I'm in my mid-40s, and trying to re-learn 'feelings'
- Dan Bowsher

- Nov 5
- 4 min read

I am a procrastinator. I have ideas that I talk myself out of all the time. Occasionally, I manage to get them to a point at which they’re ready (by any reasonable measure) for the world to see, but something always stops me from actually pressing the button.
I’m predisposed to overthinking, delaying, tweaking, and telling myself I just needed a bit more clarity before I shared anything.
And so things stay unfinished, joining an ever-growing list of ‘nearlies’, a list I often look at and use to convince myself of my own shortcomings.
It’s always been this way. I have very rare, short bursts of focus, energy, and belief that enable me to move some stuff forward, but the majority of my time is spent in a sort of self-resentful inertia.
Knowing that it’s cyclical has actually become more problematic and frustrating, but I’ve tried countless things to break the loop over the years, and none of them have stuck. That is, until a relatively recent experience that may have helped me to re-learn feelings.
Re-learning feelings
I’d been chatting with Paul Dykes. We met at a local co-working space and got chatting over a coffee a few weeks later.
He specialises in helping organisations to close the gap between what they say and what they do, and he was just about to launch a version of his services targeted at sole traders/self-employed/solo business folk.
He invited me onto the founding sprint of the course and, despite my own anxieties about doing something like this with strangers, I was very much of the view that I needed to try something different than I’d done in the past and said yes.
About half an hour into the first session, though, I had what I would euphemistically call an adverse reaction. I found myself thinking that what I needed/wanted from the session was quite different from what everyone else was talking about, and I basically switched off.
A kind of fog descended – the sort that blinds you emotionally. My head got busy, thoughts raced and collided and I couldn’t focus on what anyone was saying. I just sat there, frustrated, angry at myself, completely unable to engage.
Paul clocked that I’d psychologically dropped off and asked me to stay on the call once everyone else had left.
He guided me through an exercise that, honestly, sounded a bit woo-woo at first. He asked me to visualise what that fog – that emotional reaction – might look like, and encouraged me to see it, engage with it, sit with it.
As I did, I realised something I’d never quite seen before.

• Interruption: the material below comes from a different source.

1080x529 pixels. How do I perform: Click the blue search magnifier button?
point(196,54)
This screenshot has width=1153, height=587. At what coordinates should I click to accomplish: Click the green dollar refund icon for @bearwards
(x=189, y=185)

That fog was a defence mechanism. It was my mind’s way of protecting me from uncertainty – from not knowing what would happen next, or how I’d cope with it. It was trying to keep me safe, and in the process it was leading me and my choices.
'Sitting with' something
Paul suggested I should sit with that thought for a day and see what came up.
A day later, I still felt frustrated. I wanted to quit the group, and I didn’t feel like I belonged there.
But a day later, something clicked.
I realised that the feeling of the fog descending during that call was the same thing I used to feel when I’d lose my temper as a kid. I’d often flare up, lash out with minimal provocation – let’s call it middle child syndrome – but somewhere around the age of 12 or 13, I started to mature and shut that response off more often than not.
For thirty-odd years, that feeling didn’t really have anywhere to go.
And now, any time uncertainty hit, it came roaring back in a modified form, as frustration, self-criticism, paralysis – anything to protect me again.
That’s when I realised something important: for years, that feeling had been leading me. But now that I could see that, with a lot of work I could put the wheels in motion to enable me to lead it in the future.
Starting to put the theory into practice
So, I started doing exactly that.
I looked at the things I’d been sitting on – the work I’d held back from sharing, the messages I’d drafted but never sent, the projects I’d convinced myself weren’t quite ready – and I just started moving.
Each time that familiar fog crept in, I acknowledged it, reminded myself it was just that old defence mechanism trying to help, and then I did the thing anyway.
Little by little, things have started to shift for me.
Instead of second-guessing myself, I’m taking action. I launched things publicly that had been stuck in my drafts for months. I reached out to people I’d been avoiding. I just did it, focusing on building momentum by killing of the list of ‘nearlies’, and not letting it start to grow again.
But like I said earlier, I’ve aways been good at doing this in short bursts in the past, and the proof for me will be when I’ve seen that I’ve been able to sustain this for a period of time.
It’s been a month now, and I’m still going.
I’m catching myself when the doubt and the old narratives I’ve told myself for decades start to creep in, and I’m able to talk myself through it and to a more positive, can do place – quite literally in many cases.
This is a real-time update at the moment, and I’ll come back with an update in due course, but I’m sharing it here now because it’s been a lesson to me that it’s never too late to try something different.
I’m unpicking a lifetime of self-doubt, clinical perfectionism, anxiety and more as I work my way through this, but I can actually see that this time it might be working. And if it does, the outcomes will transform how I feel about myself, what I do with that, and how I show up in the future.
So, yeah, it’s a pretty big deal for me, and there might be something in here for you too.
And it’s decent reminder that leaning into something you’d normally run away from can prove pretty fruitful.